Richard Lane, a director at StepChange, says: ‘Shoppers are often sped through checkouts without noticing all the details of credit being taken on. 

‘Be wary of being seduced even by interest-free offers as you are still borrowing money.’


The increased interest in renting electrical goods is having a knock-on effect – with furniture and clothes widely available to rent. 

Businesses such as Instant Home are renting out everything from sofas and beds to dining room tables, bookcases and rugs. It says interest is up 70 per cent on pre-Covid levels. 

Founder Hollie Wright says: ‘The motivation for many of our customers is a desire to keep their carbon footprint down by avoiding buying more furniture. 

‘For those who are tenants and move jobs regularly, it also offers a cost-effective solution for the home.’ Instant Home requires customers to rent at least eight pieces of furniture and hand over a minimum £1,140 in rent over a period of up to two years – so £570 a year.

Furnishings are installed as part of the price. Wear and tear is covered in the cost, but if you badly damage any furniture, you may be asked to buy it. 

Monthly rental costs start at £3 for a bedside lamp, £5 for a rug, £56 for a sofa and £30 for a double bed. 

Other furniture rental firms include Cort, Thomas Furniture Rentals and Furniture Hire UK, which do not require you to rent a specified number of items, although Furniture Hire UK has a minimum spend of £206. 

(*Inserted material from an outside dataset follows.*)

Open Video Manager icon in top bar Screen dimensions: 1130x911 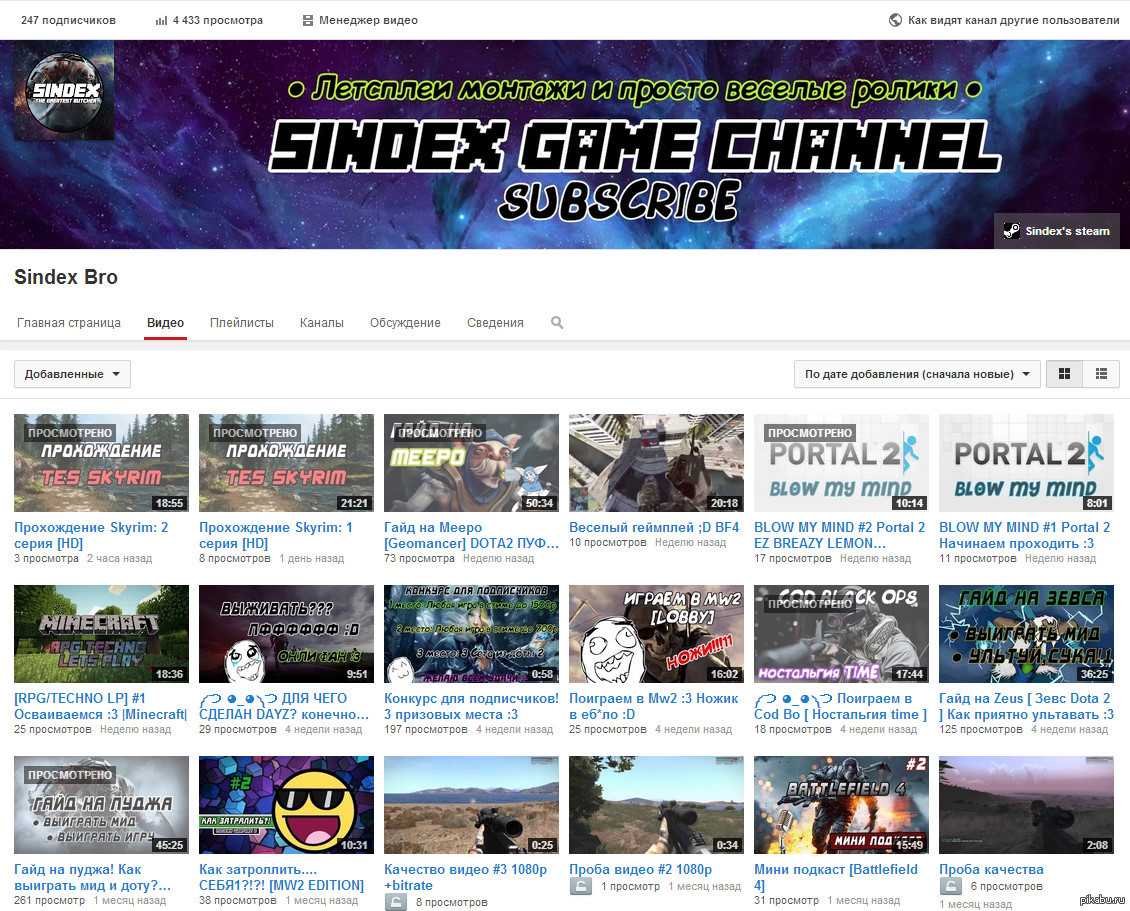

John Lewis started renting out children’s clothes this year through website The Little Loop. Customers pay from £18 a month to borrow up to £165 worth of clothing – from T-shirts to trousers. 

Once finished with the clothing, you simply send back the clothes cleaned. Wear and tear is included within the deal, but if clothes get damaged – a rip rather than merely a lost button – you are contractually obliged to buy it. 

John Lewis says it may expand the offer to adults in the near future, something already offered by Moss Bros. 

Last year, Moss Bros expanded from renting out formal wear, such as wedding suits, to a £65-a-month online service where you can rent more casual clothes, including suits and shirts. 

A maximum of two items are rented at a time, but they can be swapped for others as often as you like. If customers want to keep the clothes they can buy them at a discount. 

Moss Bros says the expansion of its rental operations is part of embracing ‘generation rent’. 

Renting clothes, it says, also allows customers to be more ecofriendly rather than cluttering up a wardrobe with clothing that may never be worn again.